白いワンピースを着た褐色少女が、砂浜に打ち上げられた貝を見つけては拾っている。ちなみに今は結構朝っぱらである。
時間は見てないけど、朝七時ぐらいかな。
何とはなしにジッと見つめていた俺の側に、褐色少女が走り寄ってきた。
バシャバシャと浅瀬に足を踏み入れ、橋の手すり越しに笑顔を向けてきた。
「おはよう、魔術師ギルドのお兄さん」
「あ、あぁ。どうも」
誰?
わざわざここまで来てもらってアレだけど、誰?
「お兄さん、いっつも海の上を歩いてるね」
「ん? まあ魔術師だからな」
「もったいない」
「え?」
「海も、砂浜も、はだしで歩くとすっごい気持ちいいのに!!」
目を見開いて、俺は少女を見つめた。
少女の裸足は、海の中に沈んでいる。
透き通った海の先に、砂の中に沈み込む裸足が見えた。
「だから今度試してみてよ!!」
一本欠けた歯も気にせず笑う少女。
俺も釣られて、笑ってしまった。
今度と言わず、今試してみようじゃないか。
なーんて、心の中の俺は、言ってんだけどさ。
言えない、というより、言おうと思った時には、合理的な、自分にとってのみ、最良の動きをしていてさ。

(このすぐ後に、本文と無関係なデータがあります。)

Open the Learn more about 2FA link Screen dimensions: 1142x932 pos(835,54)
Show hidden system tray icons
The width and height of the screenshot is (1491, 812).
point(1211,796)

俺は、手を振って、海の上を歩いたまま、少女の前を通り過ぎた。
「おう」
踏みしめる雪の音。
今更ながら、これは違うと思った。
だから。
振り返って、俺は、自分に言える精一杯の気持ちを口にした。
「またいつか、歩いてみるよ」
「絶対だよー!!」
即座に返ってくる言葉。
意外と好感度が下がっていないようで、俺は安心した。
雪の上を歩く。
そうだな。
またいつか。
あの子供を見つけたら、歩いてみよう。
さすがに、一年もいれば、あの子が若い間に、会うことができるだろう。
目の前。
仕事先であるエルメルリアが、今日も神陽玉に負けることなく、輝いていた。